The platinum price plunged by 14.4% from $1 126/oz in March to $964/oz in July, pushing the London- and Johannesburg-listed platinum producer’s earnings before interest, taxes, depreciation and amortisation (Ebitda) into negative territory.

“Lonmin is defending value for all stakeholders in responding to the platinum pricing crisis by taking swift and decisive . . .  difficult measures [to place the company in a position of sustainability],” Lonmin CEO Ben Magara told investors during a conference call on Friday.

Unpacking the company’s third-quarter performance and providing a business update for shareholders, Magara said formal Section 189 consultation processes with trade unions had started this week as the third-largest platinum producer planned to close and idle some of its lossmaking shafts to reduce high-cost production in an oversupplied market.

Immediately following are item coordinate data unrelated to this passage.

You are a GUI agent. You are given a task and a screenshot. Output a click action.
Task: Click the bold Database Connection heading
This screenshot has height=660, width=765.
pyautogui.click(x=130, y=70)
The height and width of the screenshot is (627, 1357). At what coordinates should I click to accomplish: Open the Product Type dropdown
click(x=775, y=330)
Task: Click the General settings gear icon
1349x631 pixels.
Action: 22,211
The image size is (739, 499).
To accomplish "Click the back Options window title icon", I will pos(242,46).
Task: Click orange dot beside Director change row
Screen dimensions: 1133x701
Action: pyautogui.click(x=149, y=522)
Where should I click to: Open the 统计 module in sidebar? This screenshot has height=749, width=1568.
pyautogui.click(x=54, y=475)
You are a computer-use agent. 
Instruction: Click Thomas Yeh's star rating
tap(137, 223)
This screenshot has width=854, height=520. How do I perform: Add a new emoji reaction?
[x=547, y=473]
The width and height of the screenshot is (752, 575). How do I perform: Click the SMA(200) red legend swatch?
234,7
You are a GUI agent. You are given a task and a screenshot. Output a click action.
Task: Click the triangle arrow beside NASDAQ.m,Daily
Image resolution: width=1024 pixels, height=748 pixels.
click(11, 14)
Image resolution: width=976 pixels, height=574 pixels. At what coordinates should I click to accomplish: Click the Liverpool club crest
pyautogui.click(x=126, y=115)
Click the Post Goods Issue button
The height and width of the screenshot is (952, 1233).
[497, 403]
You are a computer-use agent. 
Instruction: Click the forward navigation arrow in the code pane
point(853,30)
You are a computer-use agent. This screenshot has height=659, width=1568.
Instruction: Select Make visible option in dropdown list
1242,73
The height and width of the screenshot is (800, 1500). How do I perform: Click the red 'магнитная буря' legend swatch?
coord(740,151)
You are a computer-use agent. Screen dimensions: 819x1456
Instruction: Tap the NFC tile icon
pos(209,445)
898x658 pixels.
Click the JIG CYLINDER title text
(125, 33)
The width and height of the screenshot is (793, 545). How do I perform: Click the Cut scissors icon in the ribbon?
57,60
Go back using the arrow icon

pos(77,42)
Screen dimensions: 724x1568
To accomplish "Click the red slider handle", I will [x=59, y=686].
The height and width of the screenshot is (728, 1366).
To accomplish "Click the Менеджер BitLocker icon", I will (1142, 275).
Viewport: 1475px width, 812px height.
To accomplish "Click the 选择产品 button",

The planned closure of the Hossy and Newman shafts and the placement of the W1, E1 and 1B shaft on care and maintenance would cut Lonmin’s normalised yearly platinum output by some 100 000 oz over the next two financial years.

The newly initiated consultation process would consider redeployment, reskilling, alternative working arrangements and further cost reduction opportunities before touching on the last-resort forced retrenchments for the 6 000 employees and contractors that are expected to be impacted.

Around 1 355 of these hard-hit workers had already accepted the voluntary separation packages (VSPs) offered by Lonmin in May, saving the company around R325-million a year upon their exit at the end of July.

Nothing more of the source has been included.